Alter schützt vor Torheit nicht

Robert lugt über den Rand seiner Brille, eines der wenigen Utensilien, die ihm das Alter vorschreiben. Sein Haarwuchs ist spärlich, seine Erzählfreude unbändig. Das Kapperl tief im Gesicht, sein “Bergmarathon”-Leibchen unterstützt visuell seine Geschichten.

Robert spricht mit Gabriel über sein Leben

Ich sitze mit ihm an einem seiner Lieblingsplätze, auf der Gmundner Hütte am Traunstein. Nicht, weil er gern auf Hütten sitzt, sondern weil er sie öfter sieht, als manche Großstadt. Seine Erlebnisse könnten ganze Bücher füllen, es ist unmöglich sie schön handlich für Jedermann zu verpacken.

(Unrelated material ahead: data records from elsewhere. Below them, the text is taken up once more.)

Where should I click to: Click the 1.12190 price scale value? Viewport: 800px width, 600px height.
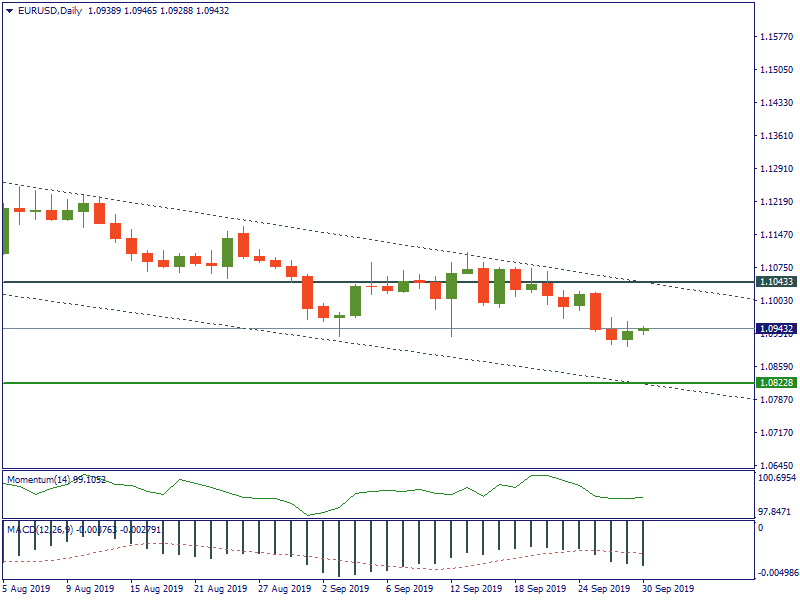(776, 202)
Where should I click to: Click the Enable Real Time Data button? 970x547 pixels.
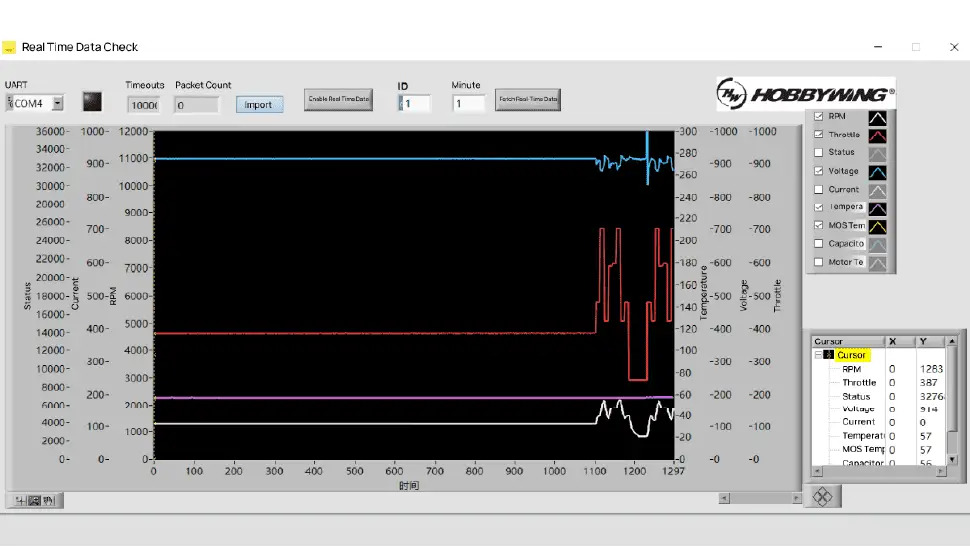point(338,99)
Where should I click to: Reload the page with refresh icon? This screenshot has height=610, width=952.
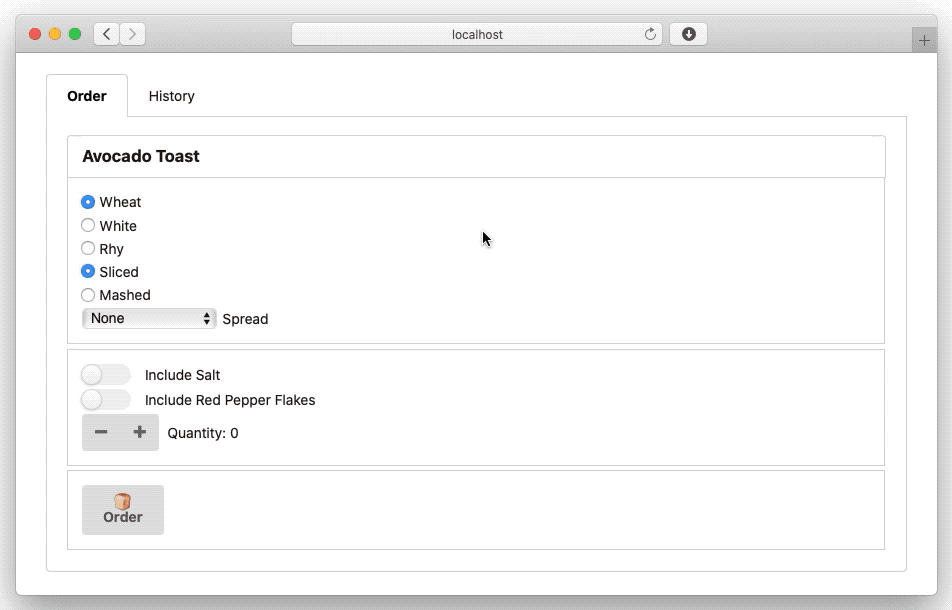pos(650,34)
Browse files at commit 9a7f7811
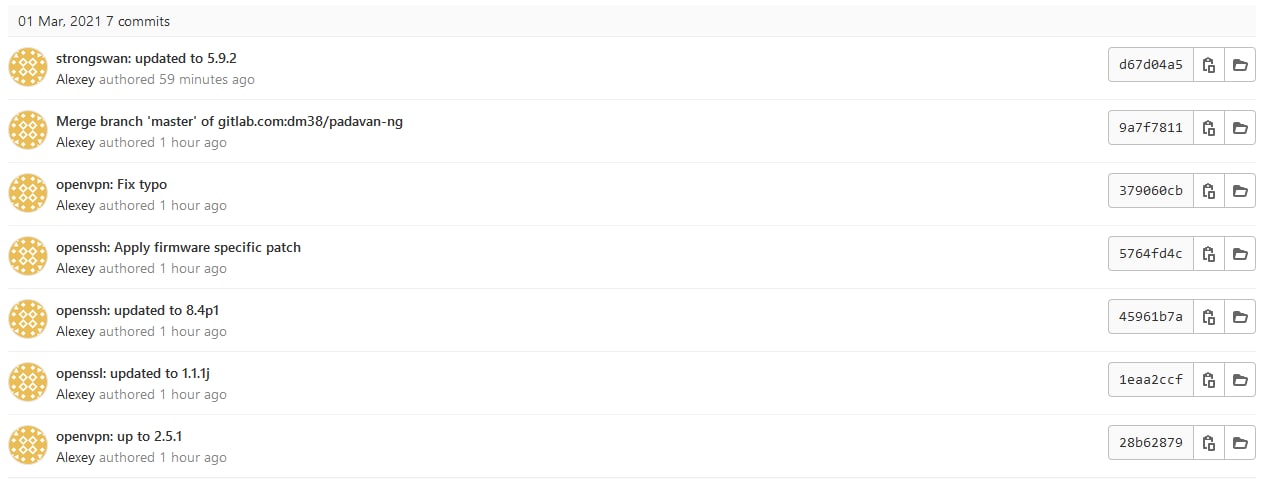This screenshot has height=479, width=1269. (x=1240, y=128)
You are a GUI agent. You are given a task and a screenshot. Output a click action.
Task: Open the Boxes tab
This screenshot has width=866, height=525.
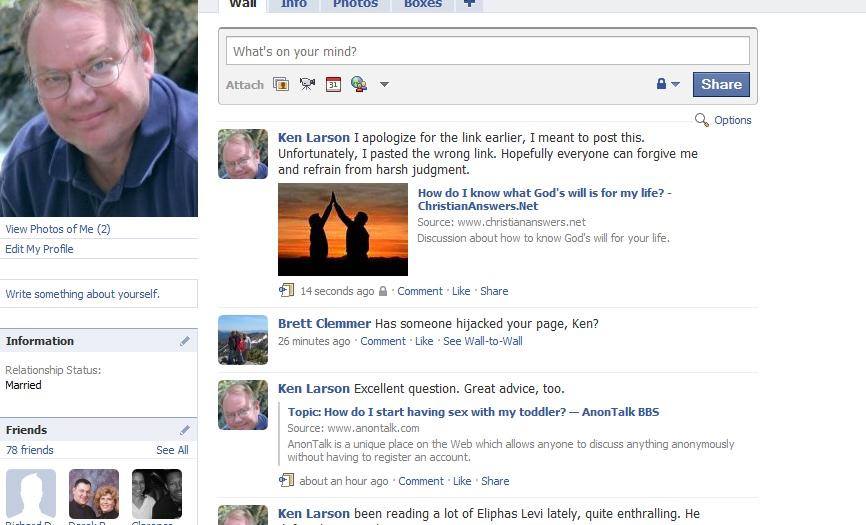pyautogui.click(x=423, y=4)
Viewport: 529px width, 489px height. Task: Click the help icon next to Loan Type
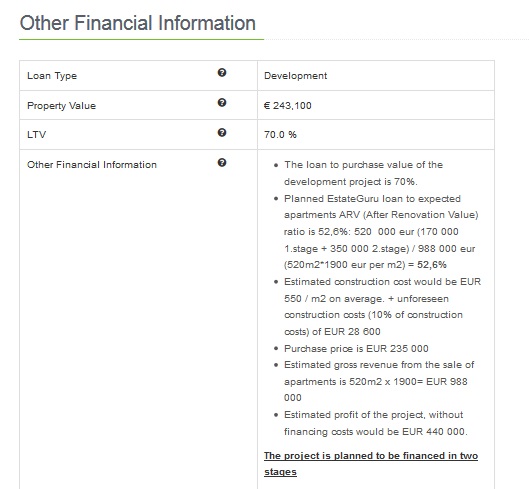coord(222,73)
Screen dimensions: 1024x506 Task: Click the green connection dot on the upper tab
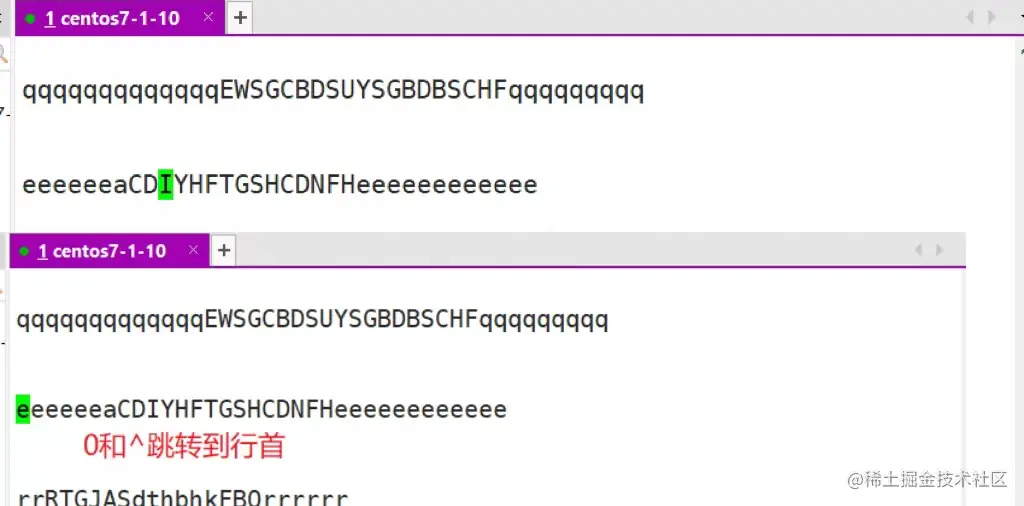[x=29, y=18]
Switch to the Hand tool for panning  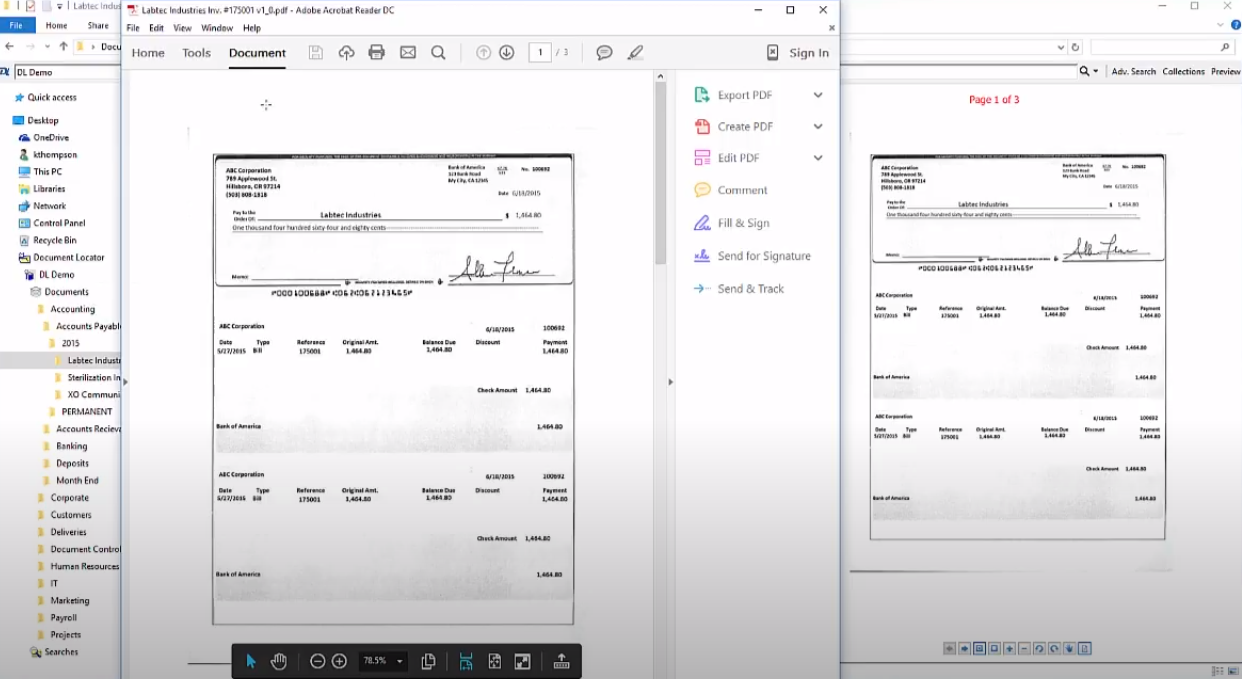click(x=278, y=661)
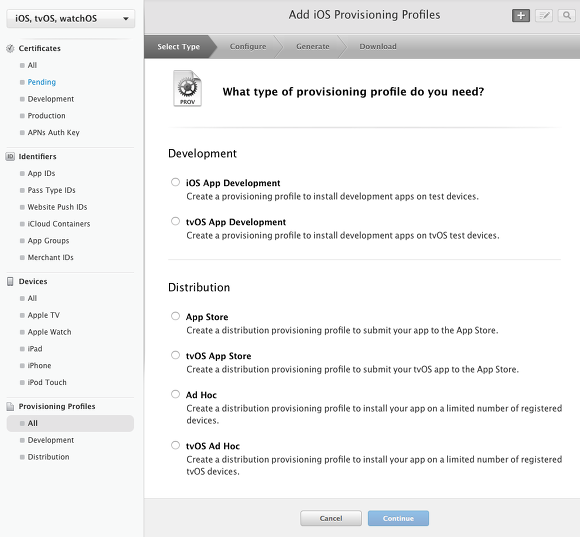Click the Provisioning Profiles document icon
The height and width of the screenshot is (537, 580).
(10, 406)
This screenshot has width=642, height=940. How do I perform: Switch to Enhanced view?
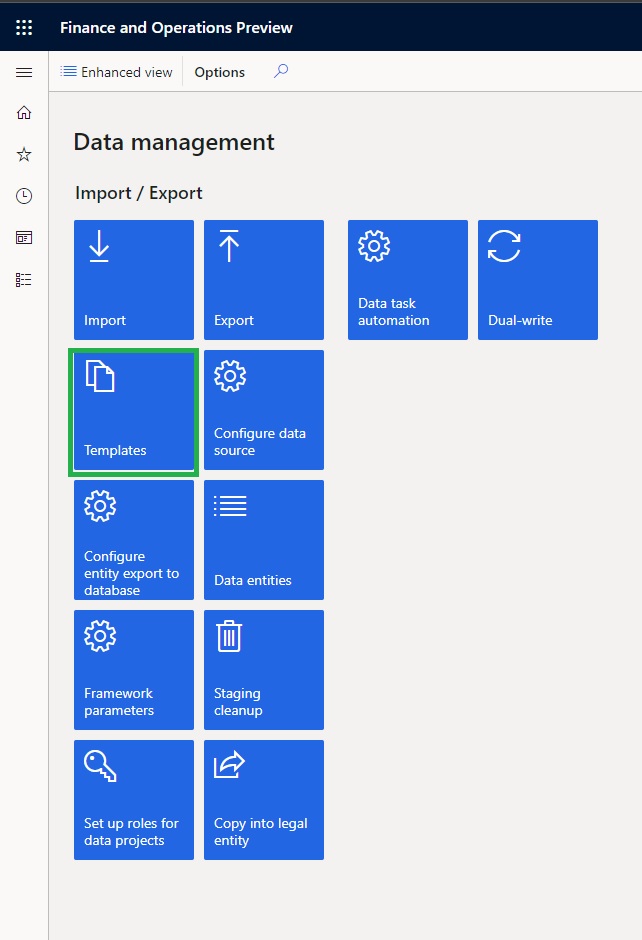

Drei Stunden sitzen wir schon hier, aber ein Ende ist noch nicht in Sicht. Alleine das letzte halbe Jahr, war voll mit Erlebnissen. Er hat es arbeitend in Spanien verbracht. Seine Freizeit füllte er mit Bergläufen, stand in Asturien auf dem bedeutendsten Berg der Picos de Europa, dem 2.518 Meter hohen “Naranjo de Bulnes”.

Robert spricht laut, bindet immer wieder andere Wanderer in die Gespräche ein. Dass er kein Kind von Traurigkeit ist, sieht man ihm schon an der Nasenspitze an. Doch es gibt auch eine andere Seite, die ihn zur Ruhe kommen lässt. Dann, wenn er sich der Philosophie widmet. Verstehen könne er nicht, warum sich die Welt so ignorant benimmt. “Wer ständig nur auf sich und seine Kultur schaut, verliert den Überblick” sagt er. Man könne so viel voneinander lernen.

Naranjo de Bulnes (Normalweg  V-)

Müde ist Robert noch lange nicht. Er will weiter seiner Arbeit nachgehen, nur ein bisschen mehr Zeit für die Familie, das müsse sein. In seiner Pension wolle er Kolumbien und Indien bereisen, exotisches Curry verspeisen und Gipfel besteigen. Auch über die Berge im Himalaya denkt er nach: “Natürlich wäre es schön, einmal auf einem Achttausender zu stehen. Aber das sind derweil nur Wunschträume” Alter schützt eben vor Torheit nicht. Vor allem wolle er aber eines: die Jugend animieren, weiter als bis zum nächsten Bildschirm zu denken. “Vor dem Alter muss man sich nicht fürchten. Außer du hast dich dein ganzes Leben lang zerstört”.

Roberts Lebensweg ist wie ein Bild, ein Kunstwerk, zusammengesetzt aus lauter verschiedenen Gemälden, die doch irgendwie zu einem einheitlichen Mosaik verschmelzen. Der Kern ist das Alter. Ein spätberufener Abenteurer, der sich erst spät dazu berufen fühlen wird, sich zur Ruhe zu setzen. Nur keine Scheu haben, sich mit allen Dingen zu beschäftigen, die einem den Weg kreuzen. Das ist sie, die Kunst des Alterns.

Robert trinkt seinen Kaffee aus, verabschiedet sich und läuft im Galopp den Traunstein hinunter. Seine Jacke erinnert an Flash, den roten Blitz. Nur keine Zeit verlieren, es gibt noch so viel zu entdecken.